The first official use of "Rhodesia" was actually for a boma on Lake Mweru, established in 1892 near the mouth of the Kalungwishi River under the authority of Alfred Sharpe, the British Commissioner of the British Central Africa protectorate in Nyasaland. After "Rhodesia" became the official name of the territories in 1895, the boma's name was changed to "Kalungwishi". It was closed some years later.

Although "Northern Rhodesia" was not an official name until 1911 when Barotziland–North-Western Rhodesia and North-Eastern Rhodesia were combined, the name was used informally from 1895 onwards when referring to those two territories collectively.

==History==
===Present-day Zambia===

- North-Western Rhodesia—British South Africa Company (BSAC) administered—1890;
- North-Western Rhodesia and North-Eastern Rhodesia—Protectorates—1893;
- North-Eastern Rhodesia—BSAC administered—1897;
- Barotziland-North-Western Rhodesia and North-Eastern Rhodesia—Amalgamated but administered separately—1899–1911;

- Northern Rhodesia—Protectorate under BSAC —1911–1924;
- Northern Rhodesia—British protectorate—1924–1953;
- Federation of Rhodesia and Nyasaland—Territory of Northern Rhodesia—1953–1964;
- Zambia—Independence granted—1964 onwards.

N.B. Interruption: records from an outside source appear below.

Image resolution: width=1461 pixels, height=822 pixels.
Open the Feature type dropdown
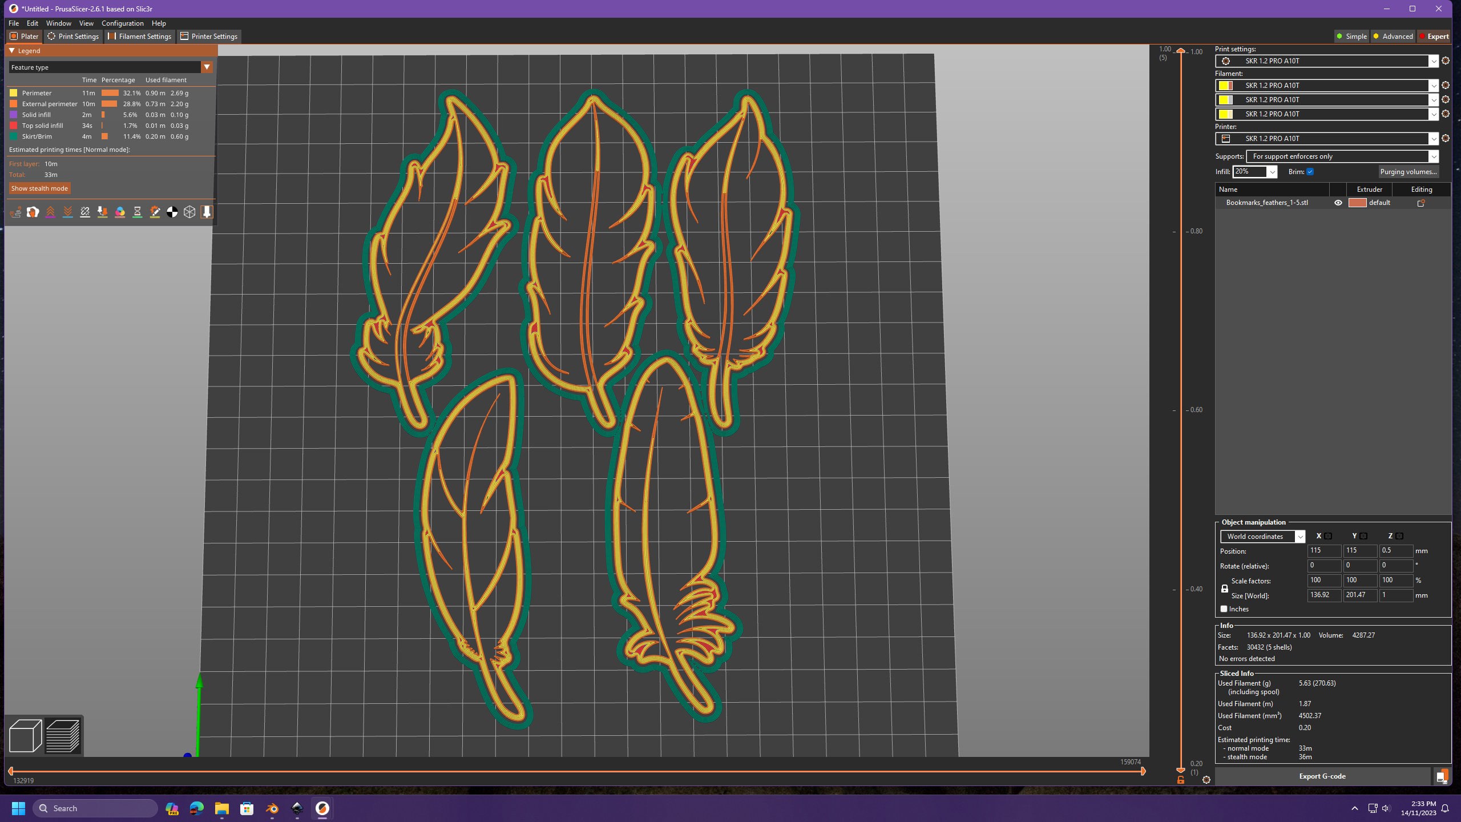point(207,67)
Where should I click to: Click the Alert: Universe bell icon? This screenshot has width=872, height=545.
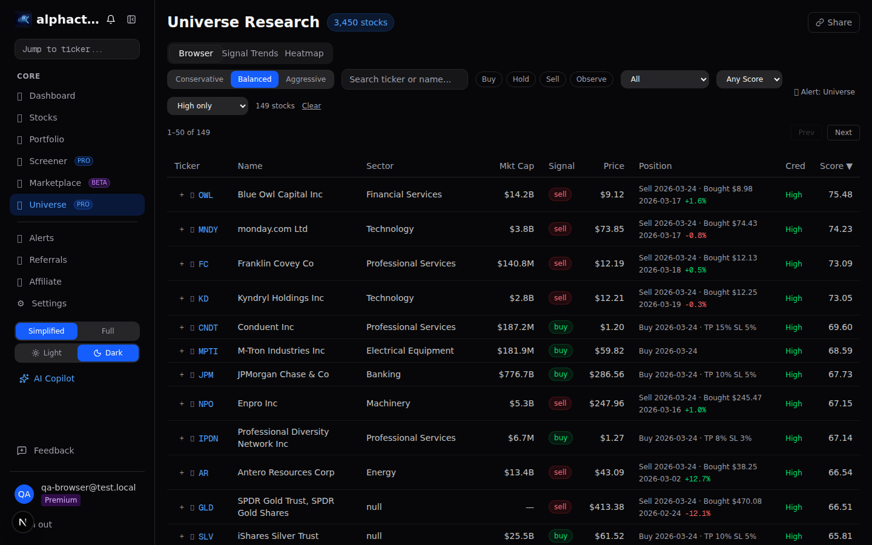tap(796, 91)
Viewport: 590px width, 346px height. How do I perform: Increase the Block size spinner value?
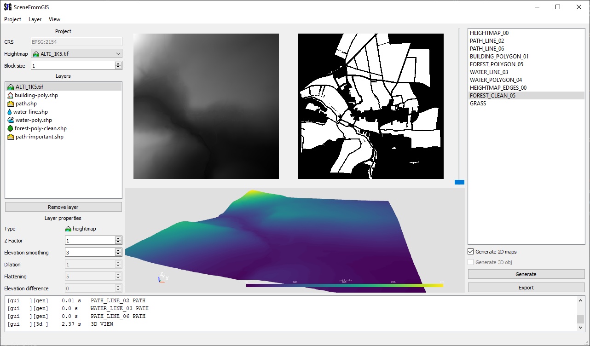(x=118, y=64)
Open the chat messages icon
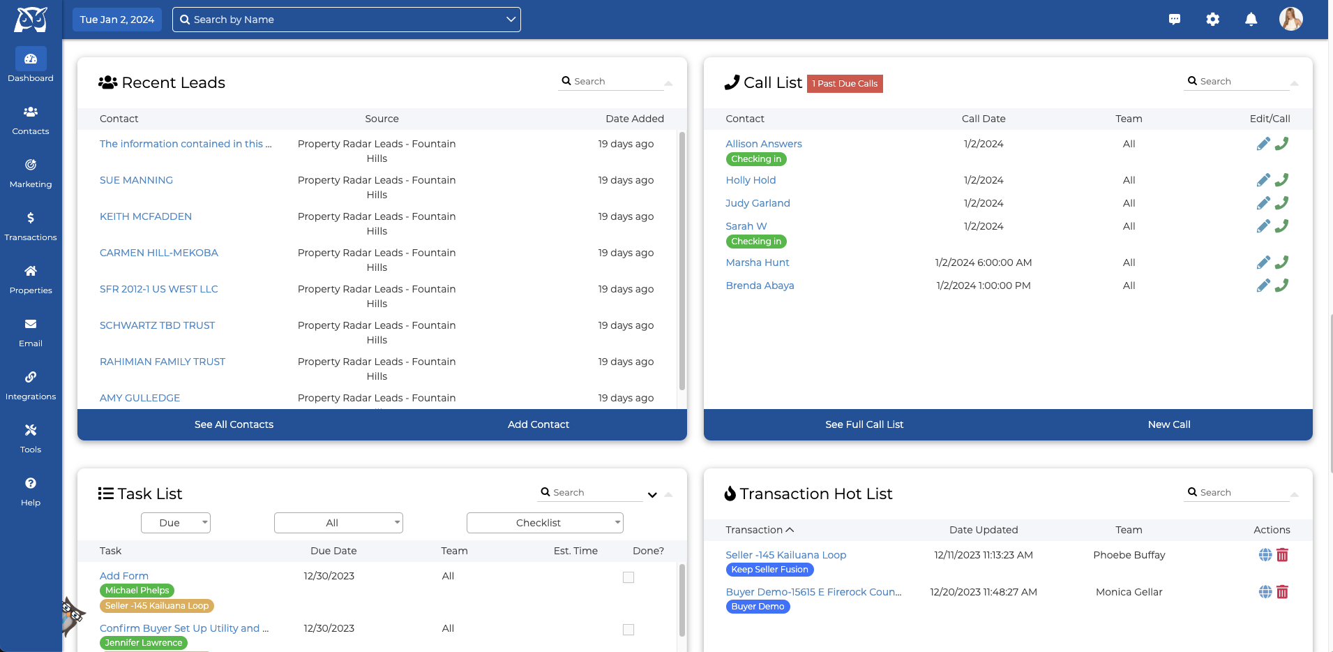 1175,19
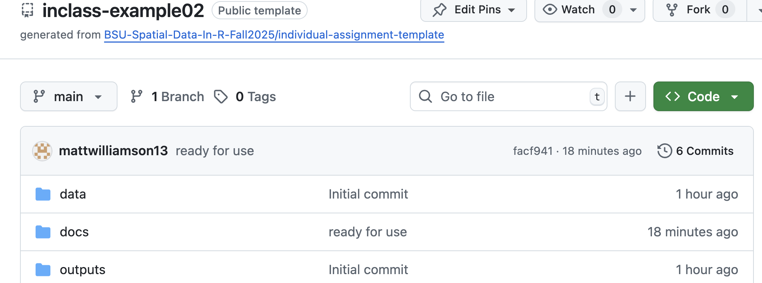Click the pin icon in Edit Pins

[x=440, y=10]
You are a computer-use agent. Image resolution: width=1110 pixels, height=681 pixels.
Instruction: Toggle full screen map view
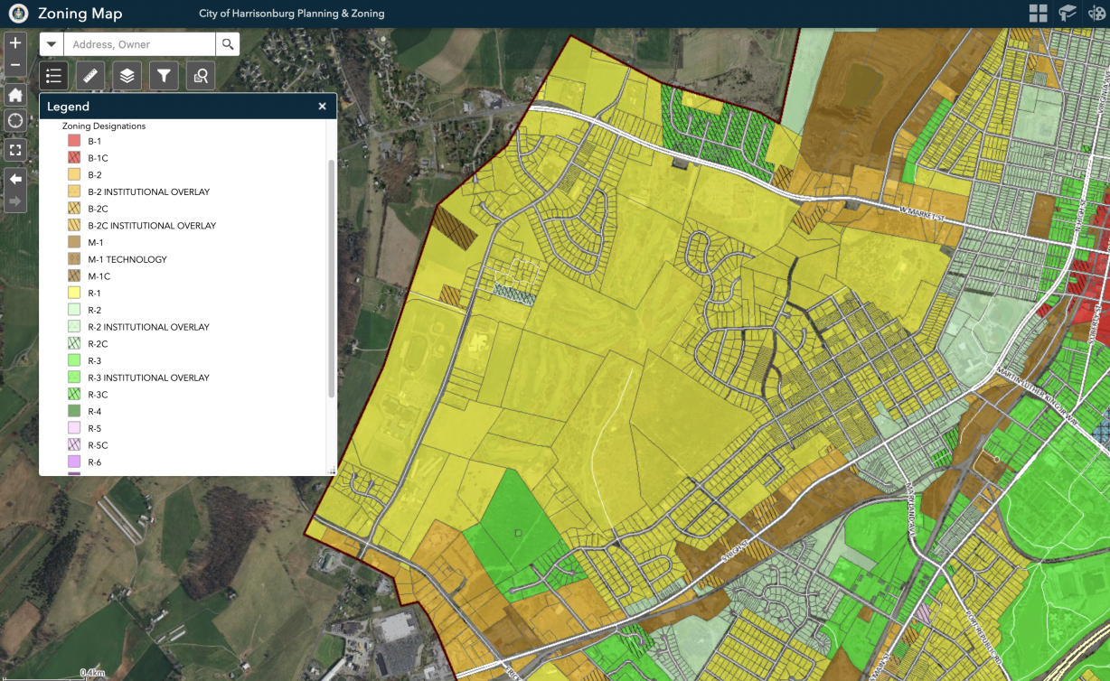15,149
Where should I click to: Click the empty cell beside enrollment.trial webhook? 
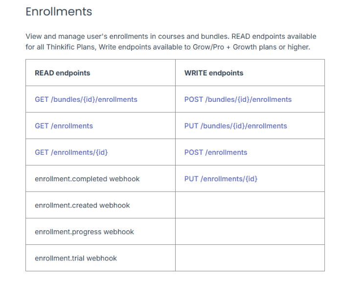pyautogui.click(x=250, y=258)
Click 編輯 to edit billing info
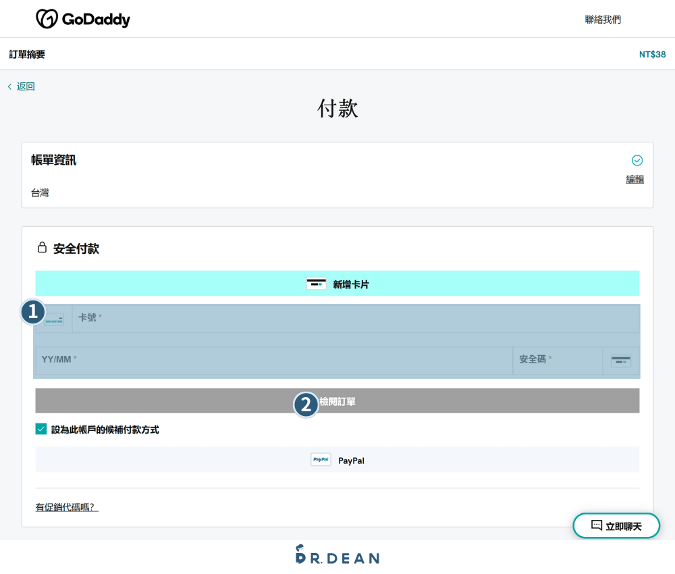The height and width of the screenshot is (574, 675). pos(635,178)
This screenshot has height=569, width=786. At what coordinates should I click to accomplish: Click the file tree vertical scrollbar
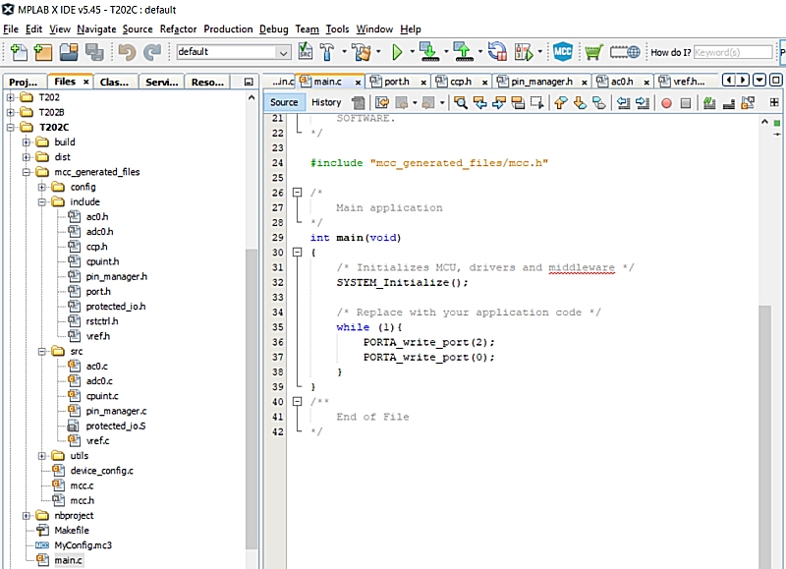point(252,393)
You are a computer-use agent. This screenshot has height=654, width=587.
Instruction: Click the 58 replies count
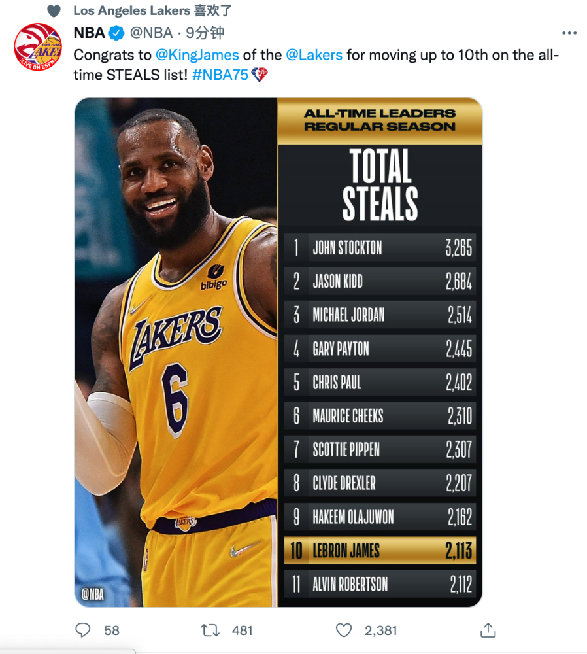112,630
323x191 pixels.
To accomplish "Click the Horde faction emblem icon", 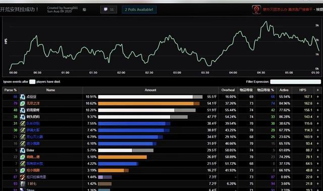I will 256,10.
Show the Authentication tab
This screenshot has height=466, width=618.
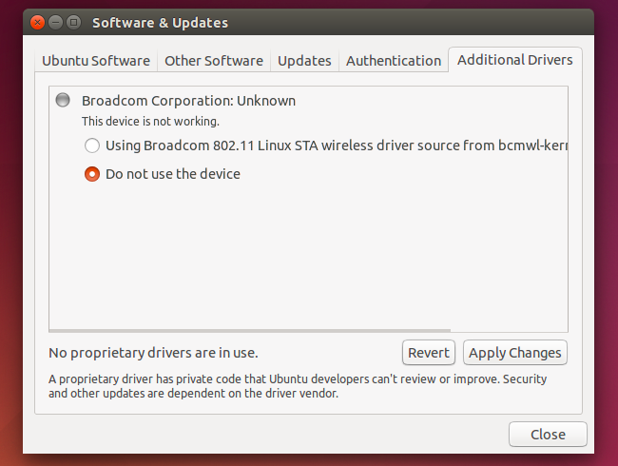394,61
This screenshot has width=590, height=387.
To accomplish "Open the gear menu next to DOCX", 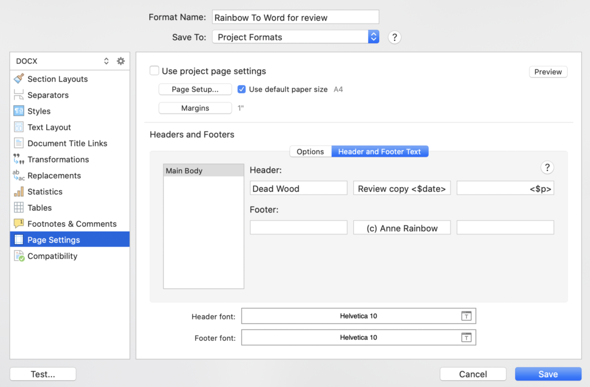I will (x=120, y=60).
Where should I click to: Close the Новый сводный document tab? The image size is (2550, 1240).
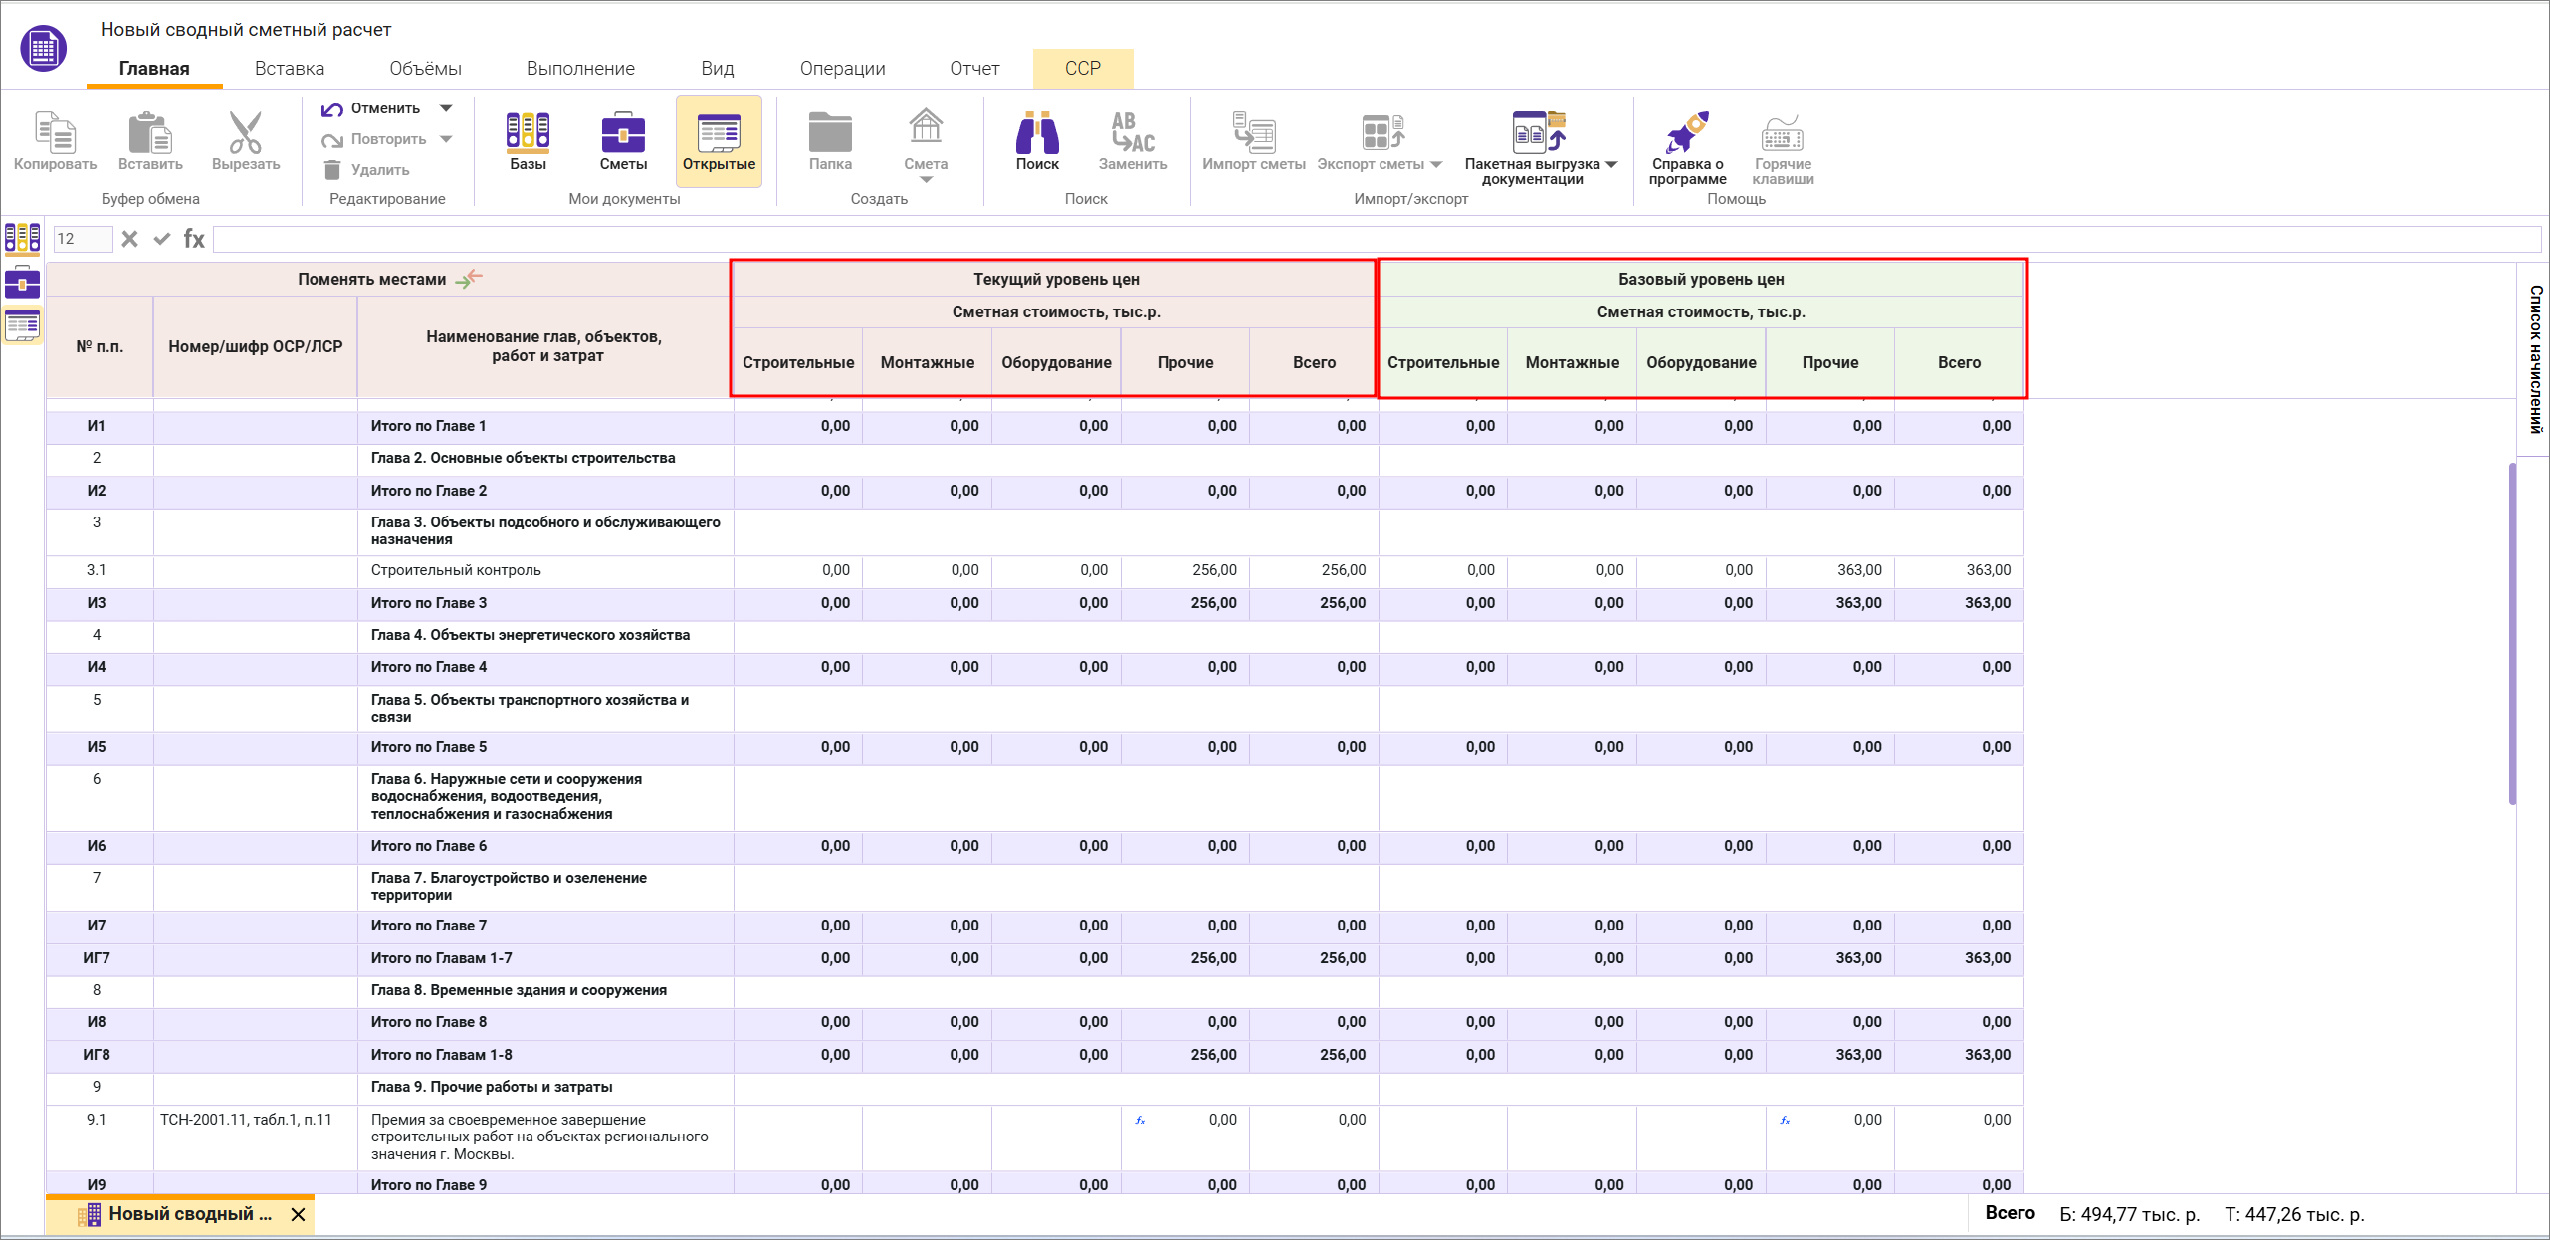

===Present-day Zimbabwe===

- Mashonaland and Matabeleland—BSAC protectorates—1888–1894;
- South Zambezia—Mashonaland and Matabeleland combined—1894–1895;
- Rhodesia—Protectorate combined with North Zambezia—1895–1901;
- Southern Rhodesia—South Zambezia separated from Northern Rhodesia—1901–1923;
- Southern Rhodesia—BSAC charter ends; British colony, with self-rule—1923–1953;
- Federation of Rhodesia and Nyasaland—Territory of Southern Rhodesia, retaining self-rule—1953–1963;
- Southern Rhodesia—Federation dissolved; British colony, retaining self-rule—1964–1965;
- Rhodesia—Unilateral Declaration of Independence, unrecognised state—1965–1979 (self-declared republic from 1970);
- Zimbabwe Rhodesia—Internal Settlement government, also unrecognised—1979;
- Southern Rhodesia—Lancaster House Agreement, temporary British colonial rule—1979–1980;
- Zimbabwe—recognised independence granted—1980 onwards.

==Public holidays==

Public holidays observed in Rhodesia were largely based around milestones in the region's short history. Annual holidays marked various aspects of the arrival of white people to the region during the 1880s and 1890s, as well as the respective unilateral declarations of independence (1965) and of republican government (1970). On these days, most businesses and non-essential services closed. A number of Christian holidays were also observed according to custom, in the traditional British manner, and referred to in official documents by name—Christmas Day, for example, or Easter Monday.